Le corps est laïque

par Patrick Adam
mardi 14 novembre 2006

Jérusalem. Dans un pays à feu et à sang depuis des décennies, les différentes autorités religieuses qui ont de plus en plus de mal à se partager le pouvoir spirituel sur des monuments censés servir de phares de la paix dans un océan de violence plus ou moins gratuite, n’ont rien trouvé de mieux comme message à envoyer au reste de l’humanité que de faire tout ce qui était en leur pouvoir pour tenter d’interdire la gay pride prévue dans la ville revendiquée par les trois religions dites « du Livre ». Juifs, chrétiens et musulmans réunis le temps d’une indignation sélective sur le dos des zomos. Quand on sait que la prostitution a longtemps été (et est encore parfois) l’affaire la plus juteuse qui soit des religieux dans les arrière-salles des temples, une telle attitude ne manque pas de sel... 

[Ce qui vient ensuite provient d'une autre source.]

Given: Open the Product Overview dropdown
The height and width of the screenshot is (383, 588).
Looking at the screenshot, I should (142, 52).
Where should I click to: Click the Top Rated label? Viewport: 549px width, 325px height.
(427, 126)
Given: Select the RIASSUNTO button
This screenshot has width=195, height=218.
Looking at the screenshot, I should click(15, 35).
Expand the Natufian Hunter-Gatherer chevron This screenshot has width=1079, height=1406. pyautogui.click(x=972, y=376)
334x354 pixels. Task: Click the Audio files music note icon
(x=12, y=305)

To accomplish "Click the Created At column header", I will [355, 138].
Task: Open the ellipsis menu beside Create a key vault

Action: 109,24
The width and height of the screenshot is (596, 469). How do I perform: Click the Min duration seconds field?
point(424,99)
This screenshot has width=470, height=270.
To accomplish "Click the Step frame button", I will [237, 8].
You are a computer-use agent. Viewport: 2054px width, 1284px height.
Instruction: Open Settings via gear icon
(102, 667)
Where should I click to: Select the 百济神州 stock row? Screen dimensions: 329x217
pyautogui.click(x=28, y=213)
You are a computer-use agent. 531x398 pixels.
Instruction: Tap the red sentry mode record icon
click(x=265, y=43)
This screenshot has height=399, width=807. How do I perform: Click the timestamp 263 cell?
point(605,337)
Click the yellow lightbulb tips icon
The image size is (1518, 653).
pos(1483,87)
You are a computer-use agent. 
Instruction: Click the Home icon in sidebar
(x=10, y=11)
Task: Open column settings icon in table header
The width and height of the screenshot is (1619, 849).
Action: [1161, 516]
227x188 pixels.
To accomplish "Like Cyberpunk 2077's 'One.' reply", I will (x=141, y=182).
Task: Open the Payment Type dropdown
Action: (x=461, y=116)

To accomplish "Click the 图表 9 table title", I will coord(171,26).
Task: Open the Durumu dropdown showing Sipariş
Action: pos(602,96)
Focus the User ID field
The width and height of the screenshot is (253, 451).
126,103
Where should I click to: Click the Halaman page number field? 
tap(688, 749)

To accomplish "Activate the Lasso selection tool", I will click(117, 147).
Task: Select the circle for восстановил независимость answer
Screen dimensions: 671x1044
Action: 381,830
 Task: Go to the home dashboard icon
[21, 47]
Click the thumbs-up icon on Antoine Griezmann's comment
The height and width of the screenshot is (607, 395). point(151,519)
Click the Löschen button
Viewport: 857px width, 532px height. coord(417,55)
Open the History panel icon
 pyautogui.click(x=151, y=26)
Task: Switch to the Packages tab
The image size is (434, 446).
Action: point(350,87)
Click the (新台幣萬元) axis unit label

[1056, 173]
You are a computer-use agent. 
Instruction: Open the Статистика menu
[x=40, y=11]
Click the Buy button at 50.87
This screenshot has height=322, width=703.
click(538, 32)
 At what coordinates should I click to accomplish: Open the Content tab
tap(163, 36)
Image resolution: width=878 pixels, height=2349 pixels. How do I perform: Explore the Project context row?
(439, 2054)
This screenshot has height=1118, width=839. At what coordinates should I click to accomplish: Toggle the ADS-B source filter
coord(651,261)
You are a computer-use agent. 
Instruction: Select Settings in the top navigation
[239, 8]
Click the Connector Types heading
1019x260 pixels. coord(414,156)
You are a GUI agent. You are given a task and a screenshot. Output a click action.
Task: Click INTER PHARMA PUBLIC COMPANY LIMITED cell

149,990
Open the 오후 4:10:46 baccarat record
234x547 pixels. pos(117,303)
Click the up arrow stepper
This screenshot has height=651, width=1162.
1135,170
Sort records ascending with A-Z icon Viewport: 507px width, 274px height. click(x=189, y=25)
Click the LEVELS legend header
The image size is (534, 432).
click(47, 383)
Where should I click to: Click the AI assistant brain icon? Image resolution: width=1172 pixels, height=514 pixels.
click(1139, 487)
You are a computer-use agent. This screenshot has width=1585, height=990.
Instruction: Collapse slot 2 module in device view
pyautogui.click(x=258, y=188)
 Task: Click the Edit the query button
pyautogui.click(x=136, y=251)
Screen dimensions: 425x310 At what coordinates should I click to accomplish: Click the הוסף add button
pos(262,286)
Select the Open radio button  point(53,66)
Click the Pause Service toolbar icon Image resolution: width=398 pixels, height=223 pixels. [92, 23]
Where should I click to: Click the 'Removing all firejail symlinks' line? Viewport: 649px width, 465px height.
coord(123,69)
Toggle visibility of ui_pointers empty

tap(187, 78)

Nature contre culture. On ne saurait trop conseiller aux enturbannés, encalottés ou emmitrés d’aller faire un tour au musée d’histoire naturelle d’Oslo où une exposition traitant de l’homosexualité dans le monde animal pourrait leur apporter quelques éléments susceptibles de remettre leurs idées à l’endroit et de les renvoyer à leurs chères études qui devraient les pousser à œuvrer pour le bonheur des hommes et non pour leur compliquer la vie inutilement.

On se croirait revenu en des temps bibliques, quand le feu divin apportait des réponses radicales aux questions que se posaient les hommes soucieux de savoir comment ils pouvaient occuper agréablement le temps qui avait été mis à leur disposition par des forces occultes dont ils ne comprenaient pas toujours les visées. C’est triste de devoir constater que le monde en est resté à vouloir contrôler les slips et les culottes quand tant de défis liés à la compréhension mutuelle attendent les générations à venir... La pensée humaine serait donc tellement sclérosée que nous en serions réduits à devoir rappeler sans cesse des évidences que l’on aurait pu croire définitivement acquises depuis une bonne cinquantaine d’années ?

Théorème : la sexualité, c’est comme les empreintes génétiques : il y a X milliards d’hommes et de femmes et donc... X milliards de formes individuelles de sexualité.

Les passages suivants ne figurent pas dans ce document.